Der Erfolg der amerikanischen und der japanischen Notenbank vom letzten Mittwoch hat zumindest das G-7-Treffen mit mehreren asiatischen Ländern am Wochenende in Tokio vom Druck einer akuten Währungskrise und fallender Kurse an den internationalen Börsen befreit. Ob diese Beruhigung vorhält, ist fraglich.

Daß sich die US-amerikanische Notenbank zu der Intervention entschloß, hatte zwei Gründe. Einerseits wurde eine Vorleistung erbracht, um von der japanischen Regierung nachdrücklich eine Ankurbelung der Binnenkonjunktur verlangen zu können. Zum anderen erfolgte die Intervention mit Blick auf China, das andeutete, so seinen Wechselkurs kaum halten zu können. Das aber müßte zu einem neuen Abwertungsreigen in ganz Ostasien führen und könnte alle Stabilitätsbemühungen des IWF scheitern lassen.

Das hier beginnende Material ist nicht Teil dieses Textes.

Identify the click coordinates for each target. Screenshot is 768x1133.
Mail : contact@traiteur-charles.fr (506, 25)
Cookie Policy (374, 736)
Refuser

Diese Konstellation ließ Pierre- Antoine Delhommais in einem Leitartikel von Le Monde zu dem Schluß kommen: „China ist am Mittwoch zum ersten Mal als Währungsgroßmacht anerkannt worden.“ Clinton wird mit dieser neuen Rolle Chinas als Stabilitätsanker des südostasiatischen Kapitalismus alsbald konfrontiert sein.

Um die währungspolitische Vorleistung gegenüber Japan umzumünzen, forderte der stellvertretende US-Finanzminister Lawrence Summe noch vor Beginn des G-7-Treffens, daß Japan seine Bankenkrise entschärfen müsse. Faule Kredite sollen abgeschrieben, insolvente Banken nicht länger staatlich gestützt werden. Die Bankenkrise wird von Japan seit Anfang der 90er Jahre verschleppt. Damals platzten bereits einige überzogene Immobilienkredite. Beim G-7-Treffen wurden nun die gängigen Deregulierungen und eine Steuerreform angemahnt.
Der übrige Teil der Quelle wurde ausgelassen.